Mirroring protects data integrity by storing copies of data on multiple disks. When you create a disk group, you specify an Oracle ASM disk group type based on one of the following three redundancy levels:
Normal for 2-way mirroring
High for 3-way mirroring
External to not use Oracle ASM mirroring, such as when you configure hardware RAID for redundancy
The redundancy level controls how many disk failures are tolerated without dismounting the disk group or losing data. The disk group type determines the mirroring levels with which Oracle creates files in a disk group. For information about disk group types and templates, see "Managing Disk Group Templates".
Oracle ASM mirroring is more flexible than traditional RAID mirroring. For a disk group specified as NORMAL
redundancy, you can specify the redundancy level for each file. For example, two files can share the same disk group with one file being mirrored while the other is not.

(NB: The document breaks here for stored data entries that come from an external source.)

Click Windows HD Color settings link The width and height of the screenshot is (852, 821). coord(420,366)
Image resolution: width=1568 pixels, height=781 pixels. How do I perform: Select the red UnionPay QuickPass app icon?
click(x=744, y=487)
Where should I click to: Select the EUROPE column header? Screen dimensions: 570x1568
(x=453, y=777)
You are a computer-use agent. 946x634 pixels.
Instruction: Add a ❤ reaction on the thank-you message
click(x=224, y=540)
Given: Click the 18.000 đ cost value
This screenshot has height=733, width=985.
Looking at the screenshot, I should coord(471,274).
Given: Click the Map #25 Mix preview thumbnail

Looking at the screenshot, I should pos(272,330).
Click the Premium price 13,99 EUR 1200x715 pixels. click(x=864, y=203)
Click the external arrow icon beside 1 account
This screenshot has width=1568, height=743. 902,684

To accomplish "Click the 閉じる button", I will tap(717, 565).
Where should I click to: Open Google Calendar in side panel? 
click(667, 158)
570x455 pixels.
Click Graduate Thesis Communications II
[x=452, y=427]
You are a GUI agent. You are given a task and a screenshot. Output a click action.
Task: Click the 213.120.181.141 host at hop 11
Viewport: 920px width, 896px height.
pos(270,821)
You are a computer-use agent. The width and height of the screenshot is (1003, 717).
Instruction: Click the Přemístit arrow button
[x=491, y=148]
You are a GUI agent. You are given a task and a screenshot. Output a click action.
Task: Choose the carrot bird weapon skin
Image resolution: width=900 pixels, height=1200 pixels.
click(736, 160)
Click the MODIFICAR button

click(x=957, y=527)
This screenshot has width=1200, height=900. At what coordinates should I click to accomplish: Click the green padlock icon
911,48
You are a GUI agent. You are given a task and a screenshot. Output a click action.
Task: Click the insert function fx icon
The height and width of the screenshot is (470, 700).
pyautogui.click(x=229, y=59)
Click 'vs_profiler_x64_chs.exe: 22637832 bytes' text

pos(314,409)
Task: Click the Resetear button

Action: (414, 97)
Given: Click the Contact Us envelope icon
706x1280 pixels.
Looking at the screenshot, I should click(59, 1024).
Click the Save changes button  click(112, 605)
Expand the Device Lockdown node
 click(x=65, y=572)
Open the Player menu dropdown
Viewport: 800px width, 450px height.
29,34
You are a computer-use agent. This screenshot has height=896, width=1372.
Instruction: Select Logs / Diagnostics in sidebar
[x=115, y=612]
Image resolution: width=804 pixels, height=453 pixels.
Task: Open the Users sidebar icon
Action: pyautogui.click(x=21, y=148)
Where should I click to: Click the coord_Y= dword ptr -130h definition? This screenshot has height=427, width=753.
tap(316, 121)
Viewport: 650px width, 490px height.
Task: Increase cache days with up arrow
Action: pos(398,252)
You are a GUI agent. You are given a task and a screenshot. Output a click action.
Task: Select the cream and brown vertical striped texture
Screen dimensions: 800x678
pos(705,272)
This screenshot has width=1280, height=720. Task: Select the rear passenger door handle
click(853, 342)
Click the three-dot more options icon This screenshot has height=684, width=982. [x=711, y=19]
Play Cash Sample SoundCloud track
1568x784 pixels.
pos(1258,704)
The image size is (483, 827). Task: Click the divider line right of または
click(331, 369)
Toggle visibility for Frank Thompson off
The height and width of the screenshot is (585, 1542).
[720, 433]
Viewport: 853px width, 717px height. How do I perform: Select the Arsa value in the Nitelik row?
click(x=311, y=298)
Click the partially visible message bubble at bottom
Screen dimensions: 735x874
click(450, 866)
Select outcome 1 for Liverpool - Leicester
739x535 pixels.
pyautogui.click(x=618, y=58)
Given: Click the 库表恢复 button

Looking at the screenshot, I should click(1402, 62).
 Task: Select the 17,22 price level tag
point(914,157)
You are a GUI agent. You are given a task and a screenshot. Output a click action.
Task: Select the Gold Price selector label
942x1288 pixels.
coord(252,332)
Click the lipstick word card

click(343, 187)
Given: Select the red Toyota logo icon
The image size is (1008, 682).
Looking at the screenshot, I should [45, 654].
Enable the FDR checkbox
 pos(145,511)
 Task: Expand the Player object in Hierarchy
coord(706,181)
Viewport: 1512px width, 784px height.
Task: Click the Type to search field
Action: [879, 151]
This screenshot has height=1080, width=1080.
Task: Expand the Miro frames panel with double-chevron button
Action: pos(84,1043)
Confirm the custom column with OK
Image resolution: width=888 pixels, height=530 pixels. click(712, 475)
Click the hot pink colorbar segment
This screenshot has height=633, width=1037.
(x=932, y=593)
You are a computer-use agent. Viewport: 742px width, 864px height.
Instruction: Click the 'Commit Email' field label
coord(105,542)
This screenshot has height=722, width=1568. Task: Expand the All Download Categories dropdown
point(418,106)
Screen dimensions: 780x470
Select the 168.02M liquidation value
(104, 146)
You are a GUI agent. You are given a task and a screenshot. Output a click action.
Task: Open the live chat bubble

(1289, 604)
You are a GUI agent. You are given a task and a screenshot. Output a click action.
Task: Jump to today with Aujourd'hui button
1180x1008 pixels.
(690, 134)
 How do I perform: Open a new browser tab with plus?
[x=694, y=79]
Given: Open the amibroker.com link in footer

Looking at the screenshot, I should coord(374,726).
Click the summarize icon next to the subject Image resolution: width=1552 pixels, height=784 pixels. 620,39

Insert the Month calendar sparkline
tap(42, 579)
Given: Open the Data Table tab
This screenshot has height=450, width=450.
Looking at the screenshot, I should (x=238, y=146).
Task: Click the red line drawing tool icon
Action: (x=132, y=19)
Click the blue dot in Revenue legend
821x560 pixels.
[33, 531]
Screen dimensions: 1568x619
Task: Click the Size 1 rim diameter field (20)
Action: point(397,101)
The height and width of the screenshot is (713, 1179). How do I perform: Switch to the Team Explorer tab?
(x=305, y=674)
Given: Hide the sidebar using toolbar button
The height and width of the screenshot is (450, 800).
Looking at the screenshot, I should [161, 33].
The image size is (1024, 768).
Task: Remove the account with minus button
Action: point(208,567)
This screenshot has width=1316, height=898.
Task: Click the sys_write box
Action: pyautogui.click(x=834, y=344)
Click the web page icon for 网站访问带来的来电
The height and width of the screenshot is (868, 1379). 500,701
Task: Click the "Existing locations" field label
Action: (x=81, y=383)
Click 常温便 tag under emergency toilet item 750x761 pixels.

When Oracle ASM allocates an extent for a mirrored file, Oracle ASM allocates a primary copy and a mirror copy. Oracle ASM chooses the disk on which to store the mirror copy in a different failure group than the primary copy. Failure groups are used to place mirrored copies of data so that each copy is on a disk in a different failure group. The simultaneous failure of all disks in a failure group does not result in data loss.
You define the failure groups for a disk group when you create an Oracle ASM disk group. After a disk group is created, you cannot alter the redundancy level of the disk group. If you omit the failure group specification, then Oracle ASM automatically places each disk into its own failure group, except for disk groups containing disks on Oracle Exadata cells. Normal redundancy disk groups require at least two failure groups. High redundancy disk groups require at least three failure groups. Disk groups with external redundancy do not use failure groups.